Make that three, I thought, as 'Du went down, being trampled by stewardess #1's sensible shoes.
"It's all right, Caroline," the blonde said, catching the other woman's eyes. "Go back to sleep. I'll deal with this."
"Deal with it how?" Marlowe asked. "Who are you?"
"You, too, Greg," she added, because her male counterpart had woken up, and already had a fist halfway to Marlowe's face.
"She's European consular security," I said, sitting on the side of the sink and pulling my knees up, because Radu was still flailing around on the floor.
"How did you know?" she asked, curious and a little wary. "Can you read my mind?"
"Not in the skill set."
"That's not what I hear."
"And where would you hear anything?" Marlowe demanded.
"We have sources, same as you." The woman tilted her head at me. "If you don’t carry your father's gift, how did you know?"
I sighed, and thought longingly about that pillow. "You're a vamp in disguise, following us—"
"Which I could be doing for any number of reasons."
"—and you've no aura."
I swatted groggily at the air, where the power that envelops all vamps was sparking and hissing, filling the cramped space with what looked like colorful fog. Two clouds of it, because Marlowe and Radu's powers were duking it out. But hers wasn't. As far as I could see, and with my new, Dorina-enhanced vision, I could see a lot, it just wasn't there at all.
"Anybody with that kind of talent is picked up by special forces early," I added. "And since Marlowe doesn’t know you, and considering why we're here—"
"That's enough!" he told me, before I gave the game away.
Like we had any game.
"I know why you’re here," she said, looking from Marlowe to me and then to Radu, who had regained his dignity and was now sitting primly on the john. Her forehead wrinkled. "At least, I think I do. Radu is Louis-Cesare's Sire; if anyone can find him, it should be him. And Lord Marlowe is the consul's chief of intelligence. Anthony is her foremost ally, and she is planning strategy for the war; of course she needs him back. But you . . . if you don’t have your father's gift, what can you do?"
"Tell her nothing!" Marlowe said, staring at her. He hadn’t seemed to notice the lack of aura until I pointed it out, but now that he had, he was obviously unhappy about it. Maybe because, without one, he couldn’t tell what family she belonged to, and it was making him twitchy.
"She didn’t have to announce herself," I said, watching his hands. Which were kind of looking like they'd appreciate being wrapped around someone's neck. I'd seen Marlowe angry plenty of times—it was practically his default around me—but today was something new. Today was something special.
And that probably wasn't good.
That probably meant he hadn’t leveled with us.

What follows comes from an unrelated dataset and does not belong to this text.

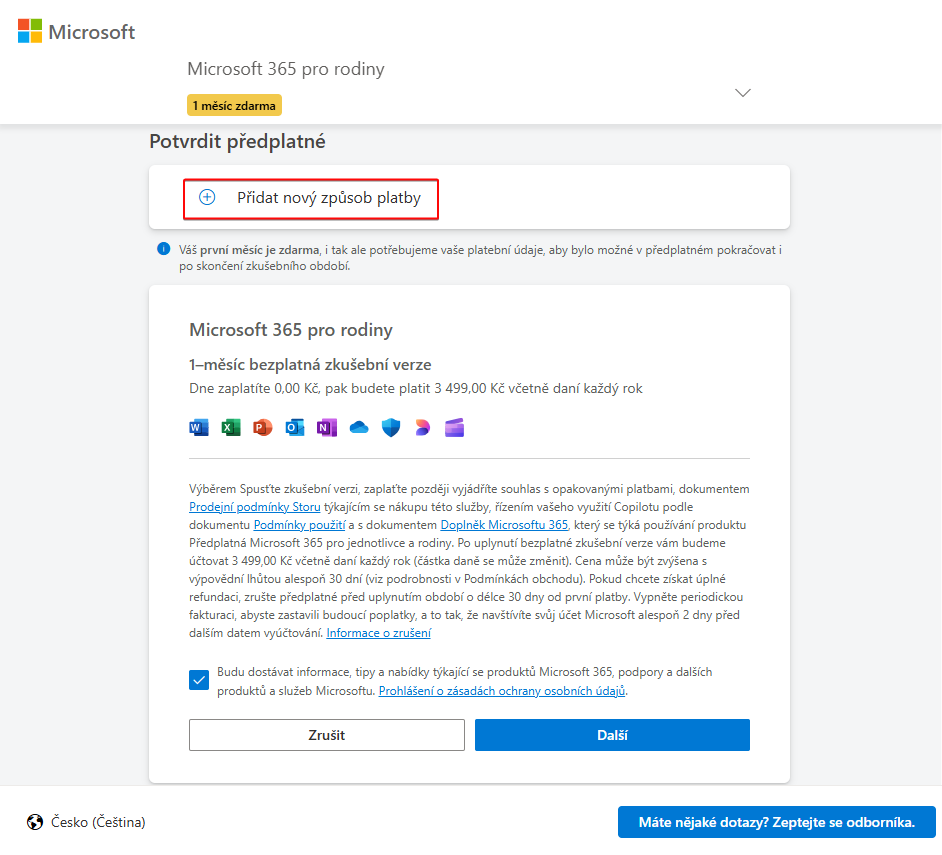Viewport: 942px width, 855px height.
Task: Click the PowerPoint app icon
Action: [x=263, y=428]
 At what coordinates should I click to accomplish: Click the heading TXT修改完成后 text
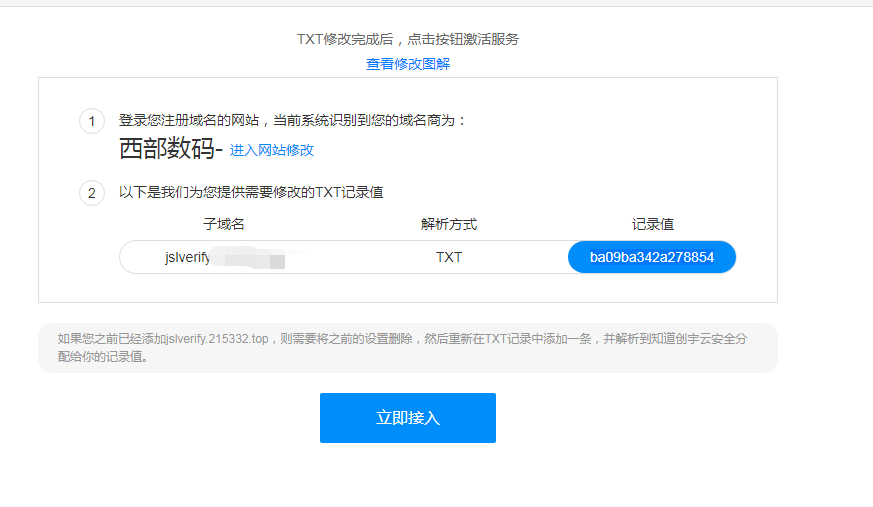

I started wondering exactly how this could manage to get worse, while he and the girl glared at each other. "Check my bona fides," she told him tersely. "I work directly under Senator Heinrich. Ask him if you—" she broke off, because Marlowe had just gone into that creepy, slack-faced mode masters use when communicating mentally. She glanced at me, looking half exasperated and half freaked out that this was what we called a rescue team.
But it was either that, or risk alerting everyone to the consul's inability to keep up with her allies right when she needed to look strong. Vamps had a tendency to fight like cats—powerful, deadly, short-tempered cats—and most of them were pissed that she'd somehow ended up as their leader anyway. Not that it was supposed to last for long; the unprecedented alliance of the world's vampire senates was only for the duration of the war, and only because they'd finally found something scarier than they were. Namely a bunch of ancient gods who had decided to come back from outer space, or wherever the hell they'd been hanging out since the Iliad, and stomp all our asses.